Laboy feels a mix of gratitude for his survival and anger at both his perpetrator and his perpetrator’s verdict. In 2014, Bashir was found not guilty by reason of insanity by Alexandria Circuit Court Judge James C. Clark.

Bashir subsequently entered a mental institution for what was ordered to be five years, where he received treatment for paranoid schizophrenia. In 2018, he was found to be competent and conditionally released. He was given an apartment in Prince Williams County and required to check in with a treatment team periodically.

Then, in February 2019, Bashir was arrested and charged with arson, two counts of attempted arson and two misdemeanor counts of possession of a firearm by a person acquired by reason of insanity. He obtained the guns legally, even though his name should have been listed as prohibited. The Virginia State Police would later admit to a clerical error.

Peter Laboy with his sons.

“It seemed outrageous to me that he would be released so quickly to the community after committing such a violent act,” Porter said, noting that the reason Laboy was shot in the first place was because he was investigating Bashir as a suspicious person.

On that fateful day 10 years ago, Bashir had been stalking a woman in Old Town, and according to Porter, was likely intending on abducting and sexually assaulting her.

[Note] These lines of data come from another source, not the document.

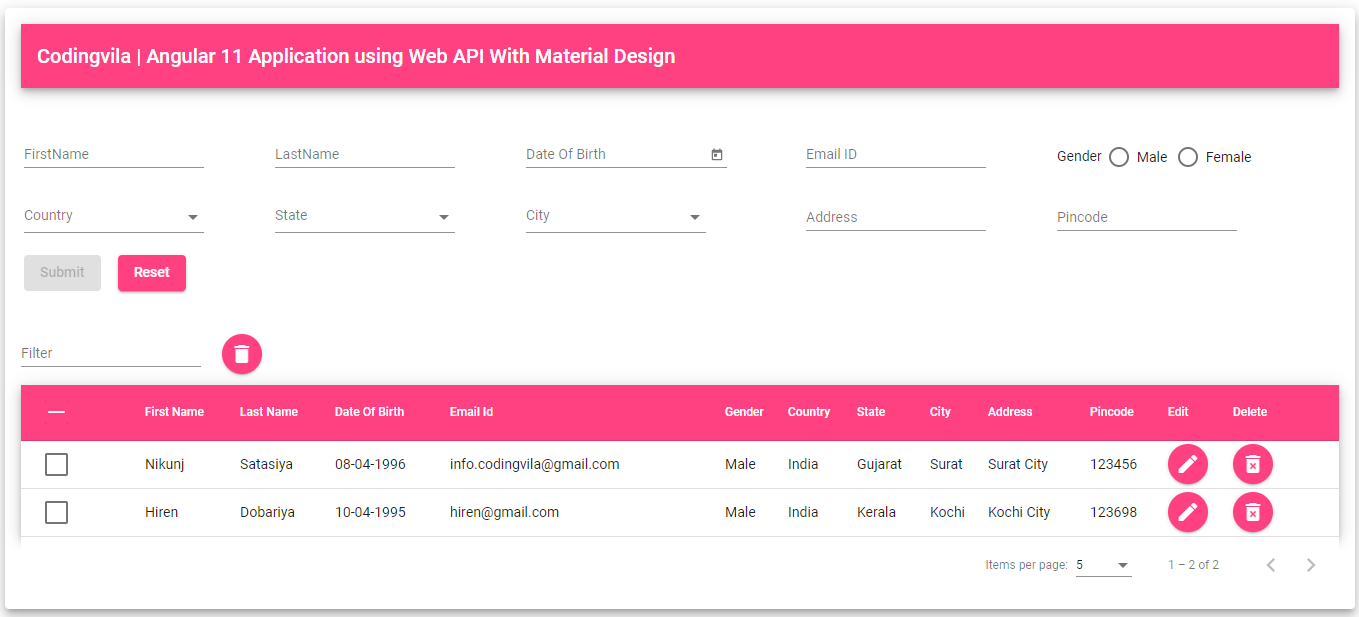The width and height of the screenshot is (1359, 617).
Task: Open the Date Of Birth calendar picker icon
Action: point(716,154)
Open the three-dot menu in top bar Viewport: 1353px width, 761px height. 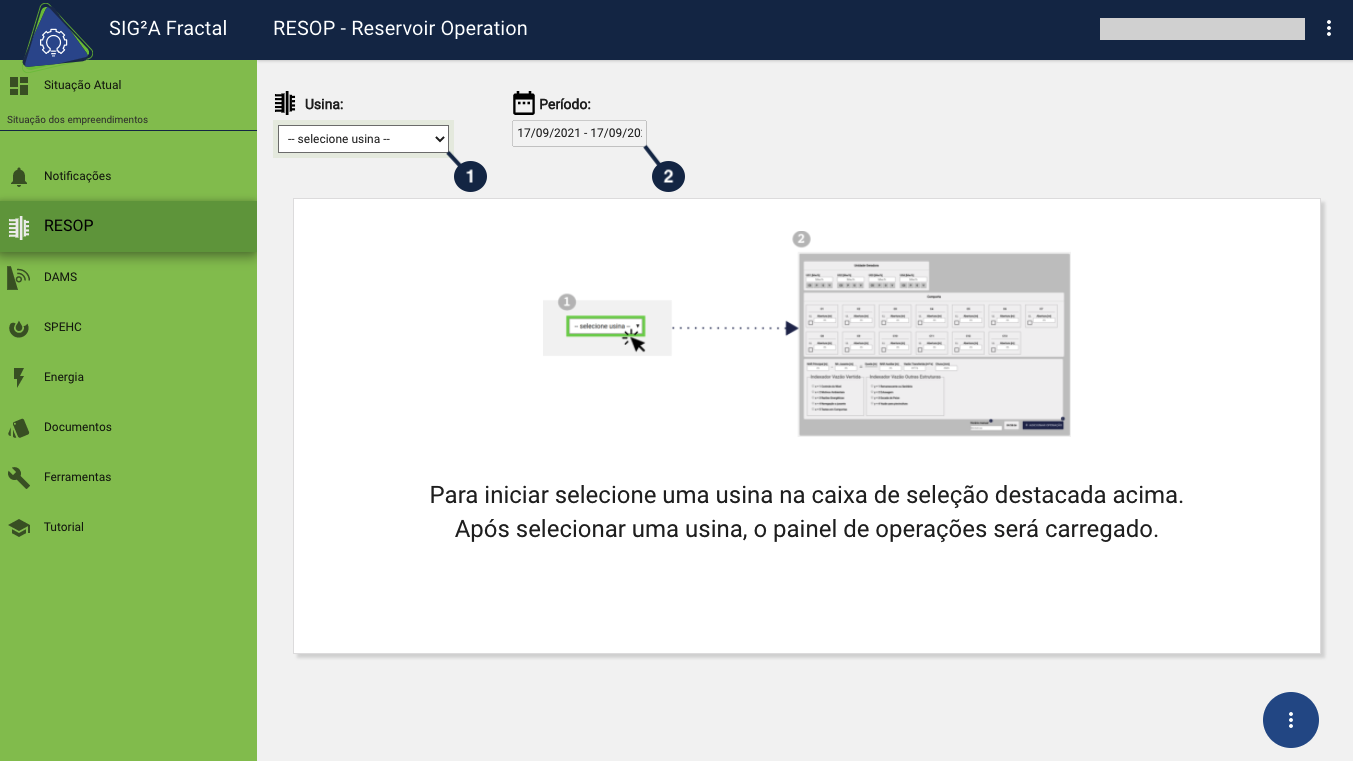point(1329,28)
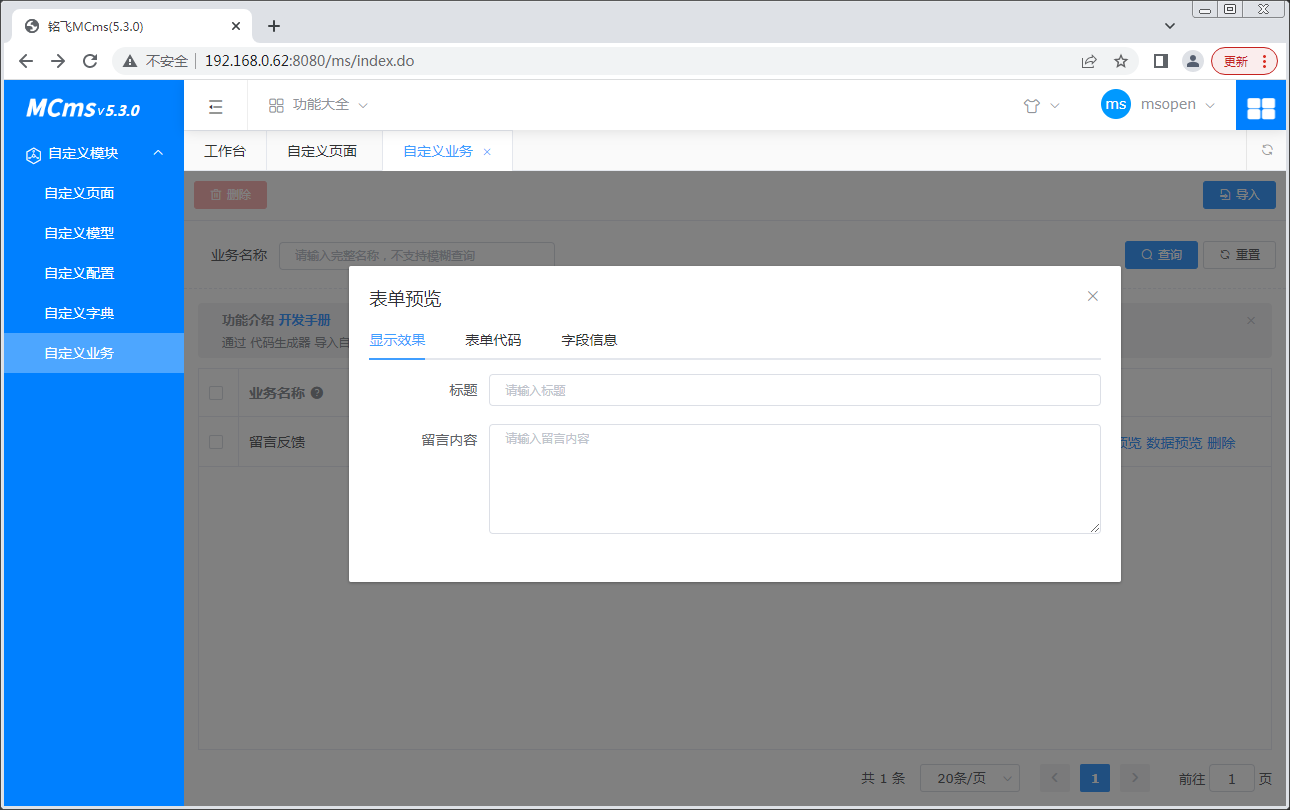Viewport: 1290px width, 810px height.
Task: Click the 标题 input field
Action: click(794, 390)
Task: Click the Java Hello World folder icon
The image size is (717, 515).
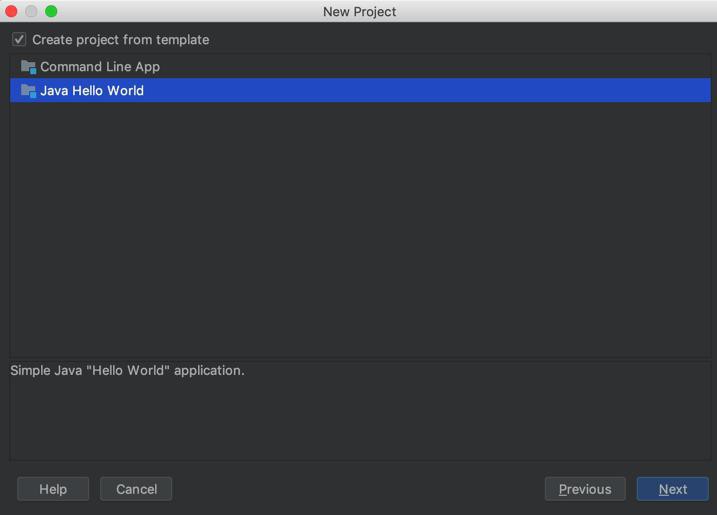Action: pos(28,91)
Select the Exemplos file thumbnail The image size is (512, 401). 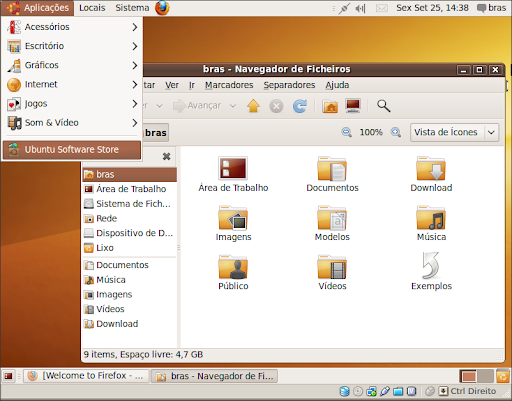pos(431,271)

“I made all of those arguments in court and really was surprised that the court ended up granting release over our strenuous objection,” Porter added. “I actually think I warned the court that this was a recipe for disaster or something.”

It was determined later that the women whose homes he set on fire were part of his medical treatment team. According to Porter, the crime was a result of both women rejecting his romantic overtures.

In July 2022, Bashir was sentenced to life in prison plus 11 years for his crimes. For Laboy – who found out after Bashir was sentenced that he had been searching Laboy’s home address online – knowing that he’s behind bars brings relief.

“He probably wanted to go and finish the job,” Laboy said. “… I feel better now.”

Laboy said he still frequently thinks about how sharply Feb. 27, 2013 altered the trajectory of his life.

“One of the things they teach you [at APD] is that when you go to work in the morning, you never know if you’re going to come back,” Laboy said. “I went to work in the morning and I came back four months later.”

These days, Laboy’s life looks much different than it did before. He spends the majority of his time with his children or friends, and has recently taken up going to the gym. The seizures have let up, too, though he still takes medication and has regular doctor appointments. He recently fulfilled a longtime dream of becoming scuba diving certified, and plans to go deep sea diving in the future.

To commemorate the 10th anniversary, he had dinner on Tuesday for the first time with some members of his rescue team, including several medics and the helicopter pilot. In many ways, Feb. 27 is a rebirth for Laboy. He received calls on Monday wishing him a ‘Happy 10th birthday,’ which is exactly how he wishes to view it.

“I thank God every day that I’m here,” Laboy said. “There’s a reason that I’m still here.”

Denise Dunbar and Leslie Golden contributed to this story.